Они пошли сквозь снежную хмарь, отирая с лиц влажные скользкие потёки.

— Дочка, а ведь ты испугалась? — злорадным тоном изрекла Елена Валентиновна.

— Кого испугалась? — спросила Алина, стараясь быть спокойной.

— Хамку эту трамвайную. Ты испугалась. Ты работаешь в полиции, а хамов боишься! Ты всегда их боялась. Что я не знаю, что ли? А все преступники по своей природе хамы. Ты боишься своей работы. Там не сахар. Уходи ты из уголовного розыска. Уходи. Нечего тебе там делать.

— Пуня, успокойся, нашла место выяснять отношения. Посмотри, сколько народу вокруг. Мы уже пришли. Вытирай ноги.

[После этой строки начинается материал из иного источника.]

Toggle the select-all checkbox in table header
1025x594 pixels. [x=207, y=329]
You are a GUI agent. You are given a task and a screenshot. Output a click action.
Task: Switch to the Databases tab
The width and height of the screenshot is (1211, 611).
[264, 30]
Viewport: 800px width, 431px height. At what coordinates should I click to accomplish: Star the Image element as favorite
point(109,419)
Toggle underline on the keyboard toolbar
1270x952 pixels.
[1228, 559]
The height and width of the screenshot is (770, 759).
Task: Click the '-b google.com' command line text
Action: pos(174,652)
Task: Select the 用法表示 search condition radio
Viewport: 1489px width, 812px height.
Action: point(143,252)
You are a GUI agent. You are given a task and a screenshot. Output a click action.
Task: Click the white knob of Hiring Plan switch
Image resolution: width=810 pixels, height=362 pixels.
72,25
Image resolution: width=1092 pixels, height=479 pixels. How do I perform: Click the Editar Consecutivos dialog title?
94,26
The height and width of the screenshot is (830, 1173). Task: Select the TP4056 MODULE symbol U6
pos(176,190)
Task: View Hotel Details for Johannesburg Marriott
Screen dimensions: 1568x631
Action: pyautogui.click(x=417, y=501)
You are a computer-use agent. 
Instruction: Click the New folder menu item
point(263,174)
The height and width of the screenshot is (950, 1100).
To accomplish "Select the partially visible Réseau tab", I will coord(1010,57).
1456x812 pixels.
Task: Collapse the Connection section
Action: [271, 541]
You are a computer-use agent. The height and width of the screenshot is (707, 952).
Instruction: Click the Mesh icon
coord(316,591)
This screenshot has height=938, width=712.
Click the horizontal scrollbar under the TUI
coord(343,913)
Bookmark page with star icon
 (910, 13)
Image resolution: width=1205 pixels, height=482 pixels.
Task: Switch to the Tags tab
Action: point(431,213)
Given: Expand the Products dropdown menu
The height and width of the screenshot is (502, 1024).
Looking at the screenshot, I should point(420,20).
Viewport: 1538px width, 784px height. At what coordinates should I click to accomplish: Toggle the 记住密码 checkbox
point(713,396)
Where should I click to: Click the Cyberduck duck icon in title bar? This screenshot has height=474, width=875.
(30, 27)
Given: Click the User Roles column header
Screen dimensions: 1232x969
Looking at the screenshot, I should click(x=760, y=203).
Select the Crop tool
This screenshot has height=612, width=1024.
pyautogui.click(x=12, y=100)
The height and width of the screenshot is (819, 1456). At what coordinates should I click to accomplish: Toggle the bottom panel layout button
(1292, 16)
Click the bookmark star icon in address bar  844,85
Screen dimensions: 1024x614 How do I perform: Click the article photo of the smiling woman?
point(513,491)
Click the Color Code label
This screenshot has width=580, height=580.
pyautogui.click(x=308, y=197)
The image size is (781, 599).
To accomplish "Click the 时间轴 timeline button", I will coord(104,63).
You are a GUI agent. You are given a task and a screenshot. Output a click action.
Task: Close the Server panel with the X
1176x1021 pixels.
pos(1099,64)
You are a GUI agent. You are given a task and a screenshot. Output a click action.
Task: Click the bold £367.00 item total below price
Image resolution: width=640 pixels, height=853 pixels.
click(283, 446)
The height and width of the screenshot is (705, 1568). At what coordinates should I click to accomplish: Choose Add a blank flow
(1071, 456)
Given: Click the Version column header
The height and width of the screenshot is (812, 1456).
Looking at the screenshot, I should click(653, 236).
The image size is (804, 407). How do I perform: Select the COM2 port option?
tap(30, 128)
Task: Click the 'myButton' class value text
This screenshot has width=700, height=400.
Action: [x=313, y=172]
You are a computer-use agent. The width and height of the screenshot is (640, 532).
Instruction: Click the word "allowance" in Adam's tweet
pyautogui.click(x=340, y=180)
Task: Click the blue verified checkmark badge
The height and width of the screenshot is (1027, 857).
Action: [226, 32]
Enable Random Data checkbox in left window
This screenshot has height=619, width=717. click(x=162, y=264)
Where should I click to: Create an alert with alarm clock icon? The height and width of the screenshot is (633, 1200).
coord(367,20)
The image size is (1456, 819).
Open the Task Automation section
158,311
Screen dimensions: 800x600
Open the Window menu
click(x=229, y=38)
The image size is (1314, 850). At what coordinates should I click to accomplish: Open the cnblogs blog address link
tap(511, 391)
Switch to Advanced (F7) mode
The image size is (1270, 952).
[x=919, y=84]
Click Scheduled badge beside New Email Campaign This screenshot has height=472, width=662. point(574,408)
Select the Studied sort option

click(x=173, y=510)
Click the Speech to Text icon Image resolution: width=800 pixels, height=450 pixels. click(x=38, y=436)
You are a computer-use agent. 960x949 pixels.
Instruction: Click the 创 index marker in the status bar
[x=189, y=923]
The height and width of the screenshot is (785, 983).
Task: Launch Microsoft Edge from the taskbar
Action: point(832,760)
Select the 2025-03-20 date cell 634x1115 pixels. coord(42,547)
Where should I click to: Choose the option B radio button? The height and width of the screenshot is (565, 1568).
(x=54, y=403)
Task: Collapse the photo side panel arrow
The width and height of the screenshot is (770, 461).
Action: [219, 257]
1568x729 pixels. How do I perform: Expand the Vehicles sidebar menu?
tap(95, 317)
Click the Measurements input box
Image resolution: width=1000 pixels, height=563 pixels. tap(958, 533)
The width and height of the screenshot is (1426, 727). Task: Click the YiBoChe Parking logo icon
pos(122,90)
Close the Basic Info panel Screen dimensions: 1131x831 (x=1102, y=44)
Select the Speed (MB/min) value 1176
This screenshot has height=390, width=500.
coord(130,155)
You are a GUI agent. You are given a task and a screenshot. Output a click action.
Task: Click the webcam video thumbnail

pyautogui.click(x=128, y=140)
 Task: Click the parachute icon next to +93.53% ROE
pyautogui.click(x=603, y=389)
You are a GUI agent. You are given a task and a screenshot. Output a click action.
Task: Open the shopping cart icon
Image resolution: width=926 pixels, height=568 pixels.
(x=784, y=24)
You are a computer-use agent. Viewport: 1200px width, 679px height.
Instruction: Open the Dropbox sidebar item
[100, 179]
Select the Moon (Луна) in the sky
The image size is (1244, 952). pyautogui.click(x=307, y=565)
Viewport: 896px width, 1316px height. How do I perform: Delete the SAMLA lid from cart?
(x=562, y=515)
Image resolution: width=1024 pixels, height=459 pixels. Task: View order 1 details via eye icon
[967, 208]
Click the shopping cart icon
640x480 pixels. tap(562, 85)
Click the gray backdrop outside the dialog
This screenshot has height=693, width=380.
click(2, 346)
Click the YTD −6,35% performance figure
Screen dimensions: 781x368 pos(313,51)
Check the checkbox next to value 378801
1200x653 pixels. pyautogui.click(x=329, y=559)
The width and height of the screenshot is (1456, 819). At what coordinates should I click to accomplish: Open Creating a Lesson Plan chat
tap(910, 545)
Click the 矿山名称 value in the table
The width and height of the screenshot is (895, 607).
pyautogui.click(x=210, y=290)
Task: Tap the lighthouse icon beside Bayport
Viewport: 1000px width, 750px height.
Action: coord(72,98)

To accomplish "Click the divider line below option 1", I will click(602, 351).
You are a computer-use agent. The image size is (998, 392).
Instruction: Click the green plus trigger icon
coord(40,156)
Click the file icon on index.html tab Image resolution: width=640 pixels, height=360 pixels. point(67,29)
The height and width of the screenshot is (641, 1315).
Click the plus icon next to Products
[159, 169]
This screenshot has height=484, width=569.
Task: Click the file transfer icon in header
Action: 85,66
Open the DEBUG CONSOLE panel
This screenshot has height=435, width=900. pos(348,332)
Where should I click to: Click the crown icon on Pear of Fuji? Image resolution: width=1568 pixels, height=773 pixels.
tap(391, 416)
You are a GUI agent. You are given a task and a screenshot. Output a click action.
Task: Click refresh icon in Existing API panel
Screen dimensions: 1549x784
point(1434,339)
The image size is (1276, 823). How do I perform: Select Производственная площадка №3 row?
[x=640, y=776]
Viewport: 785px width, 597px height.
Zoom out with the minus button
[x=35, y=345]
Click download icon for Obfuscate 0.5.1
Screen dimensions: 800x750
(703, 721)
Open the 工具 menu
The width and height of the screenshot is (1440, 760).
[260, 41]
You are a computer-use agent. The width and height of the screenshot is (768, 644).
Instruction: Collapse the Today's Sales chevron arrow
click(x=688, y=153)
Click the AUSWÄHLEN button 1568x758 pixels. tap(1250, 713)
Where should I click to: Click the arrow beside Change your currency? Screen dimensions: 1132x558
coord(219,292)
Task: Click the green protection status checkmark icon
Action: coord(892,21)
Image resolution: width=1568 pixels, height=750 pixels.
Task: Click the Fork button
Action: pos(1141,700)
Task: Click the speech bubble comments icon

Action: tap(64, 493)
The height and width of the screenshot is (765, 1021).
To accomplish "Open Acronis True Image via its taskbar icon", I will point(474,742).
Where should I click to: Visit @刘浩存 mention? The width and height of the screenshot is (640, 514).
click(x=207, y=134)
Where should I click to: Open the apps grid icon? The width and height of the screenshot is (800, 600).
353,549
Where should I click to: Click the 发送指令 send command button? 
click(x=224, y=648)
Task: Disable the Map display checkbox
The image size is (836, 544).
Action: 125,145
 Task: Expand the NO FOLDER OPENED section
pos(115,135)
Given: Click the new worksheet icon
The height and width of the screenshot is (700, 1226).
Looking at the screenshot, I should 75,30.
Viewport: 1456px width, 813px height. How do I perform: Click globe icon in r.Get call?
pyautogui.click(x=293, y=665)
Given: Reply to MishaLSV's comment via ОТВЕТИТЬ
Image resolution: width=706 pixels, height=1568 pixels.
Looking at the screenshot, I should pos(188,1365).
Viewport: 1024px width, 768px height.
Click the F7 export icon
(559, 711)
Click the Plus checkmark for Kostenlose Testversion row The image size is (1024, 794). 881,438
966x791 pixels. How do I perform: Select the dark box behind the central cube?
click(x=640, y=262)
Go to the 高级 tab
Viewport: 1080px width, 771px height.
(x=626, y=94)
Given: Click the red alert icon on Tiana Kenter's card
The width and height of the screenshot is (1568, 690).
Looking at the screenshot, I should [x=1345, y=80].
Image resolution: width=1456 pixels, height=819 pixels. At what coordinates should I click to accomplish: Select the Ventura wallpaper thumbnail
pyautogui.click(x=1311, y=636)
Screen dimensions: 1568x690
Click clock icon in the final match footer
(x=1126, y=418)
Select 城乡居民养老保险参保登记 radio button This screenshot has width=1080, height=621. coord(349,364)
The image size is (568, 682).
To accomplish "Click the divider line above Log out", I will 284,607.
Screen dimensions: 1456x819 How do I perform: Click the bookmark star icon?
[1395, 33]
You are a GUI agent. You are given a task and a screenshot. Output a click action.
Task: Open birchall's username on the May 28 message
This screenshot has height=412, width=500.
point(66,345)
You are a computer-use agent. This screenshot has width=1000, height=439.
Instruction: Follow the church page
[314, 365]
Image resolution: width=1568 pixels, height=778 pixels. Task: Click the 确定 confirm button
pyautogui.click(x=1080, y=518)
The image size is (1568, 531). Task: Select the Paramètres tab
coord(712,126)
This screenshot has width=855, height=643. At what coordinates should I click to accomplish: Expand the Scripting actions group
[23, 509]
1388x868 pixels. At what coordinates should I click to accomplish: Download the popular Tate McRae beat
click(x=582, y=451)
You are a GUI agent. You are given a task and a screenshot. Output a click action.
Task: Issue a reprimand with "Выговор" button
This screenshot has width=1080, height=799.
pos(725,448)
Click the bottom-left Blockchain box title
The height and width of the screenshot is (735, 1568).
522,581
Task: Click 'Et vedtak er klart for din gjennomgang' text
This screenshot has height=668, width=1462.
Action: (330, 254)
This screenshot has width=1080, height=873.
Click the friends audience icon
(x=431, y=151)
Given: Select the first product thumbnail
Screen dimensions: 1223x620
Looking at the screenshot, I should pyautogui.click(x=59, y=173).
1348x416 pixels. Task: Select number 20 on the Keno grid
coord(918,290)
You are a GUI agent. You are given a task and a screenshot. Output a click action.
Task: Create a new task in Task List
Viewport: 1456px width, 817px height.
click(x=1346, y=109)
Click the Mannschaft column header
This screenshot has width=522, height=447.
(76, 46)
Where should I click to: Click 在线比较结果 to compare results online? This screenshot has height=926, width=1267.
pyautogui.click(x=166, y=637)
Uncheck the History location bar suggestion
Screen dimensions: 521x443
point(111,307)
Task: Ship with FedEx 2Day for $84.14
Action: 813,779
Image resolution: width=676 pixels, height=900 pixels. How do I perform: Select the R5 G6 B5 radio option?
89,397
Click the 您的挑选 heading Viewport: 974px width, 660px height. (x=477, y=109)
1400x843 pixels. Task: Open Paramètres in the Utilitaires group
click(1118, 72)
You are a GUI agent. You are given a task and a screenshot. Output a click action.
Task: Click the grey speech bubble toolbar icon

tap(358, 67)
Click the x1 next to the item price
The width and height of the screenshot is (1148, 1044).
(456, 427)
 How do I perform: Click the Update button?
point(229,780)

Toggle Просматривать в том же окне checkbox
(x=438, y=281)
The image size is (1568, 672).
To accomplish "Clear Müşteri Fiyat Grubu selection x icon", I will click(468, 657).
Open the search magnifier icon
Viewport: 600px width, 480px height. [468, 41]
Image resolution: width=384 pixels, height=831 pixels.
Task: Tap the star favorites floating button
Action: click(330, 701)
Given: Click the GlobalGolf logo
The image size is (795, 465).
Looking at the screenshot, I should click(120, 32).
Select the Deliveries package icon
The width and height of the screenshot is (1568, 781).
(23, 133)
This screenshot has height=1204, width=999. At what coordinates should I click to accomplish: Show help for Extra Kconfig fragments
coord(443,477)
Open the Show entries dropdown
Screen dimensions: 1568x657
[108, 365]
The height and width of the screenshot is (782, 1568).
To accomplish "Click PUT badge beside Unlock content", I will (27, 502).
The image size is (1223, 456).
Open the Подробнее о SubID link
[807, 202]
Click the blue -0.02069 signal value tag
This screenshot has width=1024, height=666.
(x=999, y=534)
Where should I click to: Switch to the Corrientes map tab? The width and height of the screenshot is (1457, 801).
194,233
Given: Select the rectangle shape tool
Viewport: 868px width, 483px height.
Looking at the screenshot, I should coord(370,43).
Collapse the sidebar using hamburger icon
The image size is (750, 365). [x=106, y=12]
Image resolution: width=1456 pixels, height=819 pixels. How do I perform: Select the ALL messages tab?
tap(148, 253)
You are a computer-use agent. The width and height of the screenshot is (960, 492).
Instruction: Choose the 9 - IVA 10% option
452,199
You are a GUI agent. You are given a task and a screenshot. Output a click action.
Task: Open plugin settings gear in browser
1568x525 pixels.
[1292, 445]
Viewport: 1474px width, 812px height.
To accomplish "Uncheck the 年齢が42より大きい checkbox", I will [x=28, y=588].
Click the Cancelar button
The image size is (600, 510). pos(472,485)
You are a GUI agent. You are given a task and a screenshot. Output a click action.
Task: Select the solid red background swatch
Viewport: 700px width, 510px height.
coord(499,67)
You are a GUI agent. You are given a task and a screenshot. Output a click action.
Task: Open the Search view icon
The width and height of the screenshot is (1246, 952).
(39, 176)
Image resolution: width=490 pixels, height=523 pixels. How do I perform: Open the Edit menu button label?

Елена Валентиновна прошла к доктору. Мать решила обследоваться. Она вечно что-нибудь ищет в себе — то болезнь найдёт, то тревогу, то печаль. Не мать, а скопище страстей и хворей. Алина покусывала губы. А ведь мать права. Наверное, это так. Да не наверное, а совершенно точно: Алина боится преступников. И преступники об этом знают. Они чувствуют людей. У них другие чувства, более обострённые. Как у той молодой хамки из троллейбуса. Она ведь знала, что никто не сделает ей замечание. Все побоятся вмешиваться. Кузина вздохнула. Просто театр абсурда. В Петербурге, в культурной столице, в центре, в переполненном салоне троллейбуса, в котором находится действующий сотрудник полиции, женщина изрыгает нецензурные ругательства, и все молчат, включая аттестованную полицейскую. Абсурд, полный абсурд.

— О чём задумалась, доченька?

«Что-то тон у матери больно ласковый. Хочет огорошить какой-нибудь витиеватой болезнью, требующей больших материальных затрат. Всё выдержу, — подумала Алина, — всё, даже больше, чем всё! В кредит влезу, но мать вылечу. Куда я без неё?»

— О тебе, мам, о тебе! Что там с твоим здоровьем?

— На антибиотики посадили. Вот рецепт. А вообще мне операция требуется, но платная.

Елена Валентиновна приложила пальцы к вискам. Сухое удлинённое лицо, без морщин, ладная фигура, хорошие волосы.

«Мама у меня хоть куда — некрасивая, но симпатичная», — залюбовалась Алина.

— Мама, не беспокойся, любую операцию вытянем. Пойдём отсюда.

Они вышли на мокрую и неуютную улицу. Погода стала ещё хуже, снег гуще, а небо темнее. Рыдающая туча стала огромной, растянутой, казалось, она заменила собой небосвод, и уже никогда не уйдёт из города.

— Почему ты не спросишь меня, что со мной происходит? — расплакалась Елена Валентиновна.

— Мам, мне некогда. Дома поговорим. Про операцию не думай. Сделаем!